STAR STREAKS: The phenomenon we see of streaks passing by when a ship is at warp.A possible explanation is that we see stars passing by. However, this is disprovable: Some extreme speed we saw in TNG was 788,940c (I can't confirm the episode name).
This would give a characteristic angular speed for nearby stars of 1578 arcseconds per second or 1 degree every 2.3 seconds. This is indeed verified in simulations. Travel at high warp speeds, on the TNG warp scale, does not match very well the appearance of the bridge view screen on a typical episode. Indeed, most visible stars are not nearby but are further away with correspondingly lower angular speeds. I offer no solutions to this discrepancy other than the dramatic necessity that stars wooshing by at high warp speed.
There's a lot of support on rec.arts.startrek.tech for the notion that those things aren't really stars. For one, as the Enterprise drops out of warp (with the camera tagging along for the ride) some of the 'stars' do some pretty strange things, such as suddenly angling off in various directions, disappearing, etc.
Also, in 'First Contact', the Phoenix barely breaks warp 1 and stays relatively close to Earth, but we still see the streaks. Definitely not stars.

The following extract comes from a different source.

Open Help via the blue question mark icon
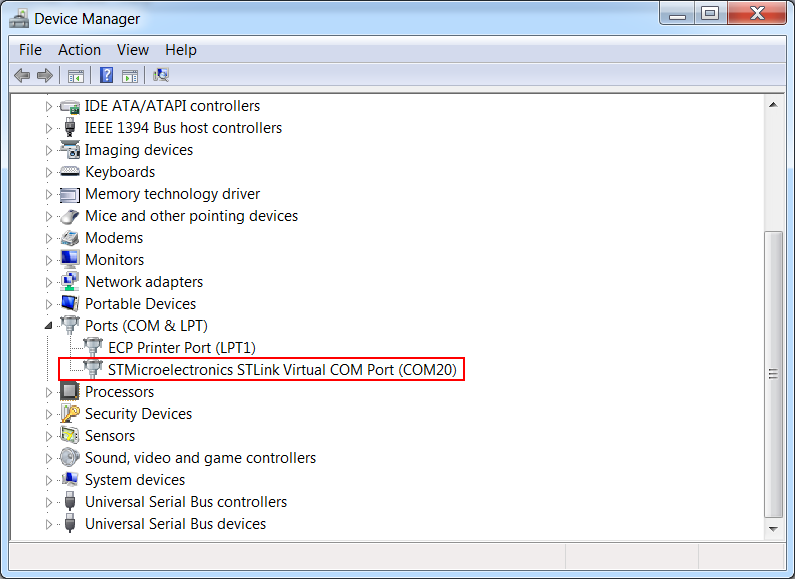This screenshot has height=579, width=795. [x=106, y=75]
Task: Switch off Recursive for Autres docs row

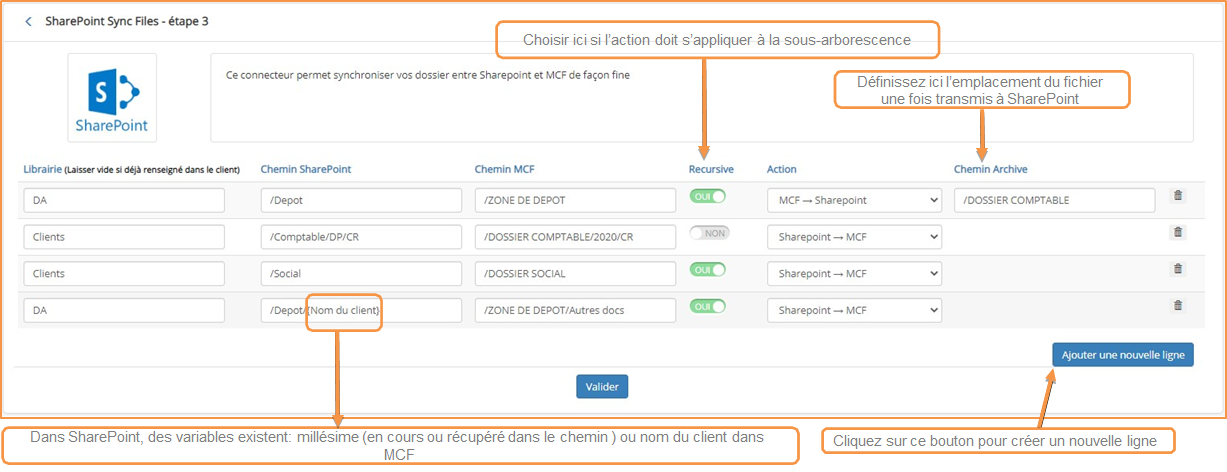Action: pos(708,306)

The predominant theory is that what we're seeing are free particles in space interacting with the expanding boundaries of the warp field. As they ross the warp field, they are repeatedly accelerated to FTL velocities and then slowed to STL speeds, and start spewing out something like Cerenkov radiation, a (real!) blueish light emitted when particles moving faster than the local speed of light (in a dense medium)are forced to slow down. If not exactly Cerenkov radiation, then something similar.
An other theory is that the streaks are part of the visual manifestation of Einsteinian space in subspace.
As a side note, in 'The Cage' (TOS), the moving particles seen through the forward viewscreen are explicitly identified as meteoroids.
How much of this stuff is "canon" is somebody else's guess, but I favor the microscopic particle theory, myself. It makes sense. What other theories do we have for the "starstreak effect"?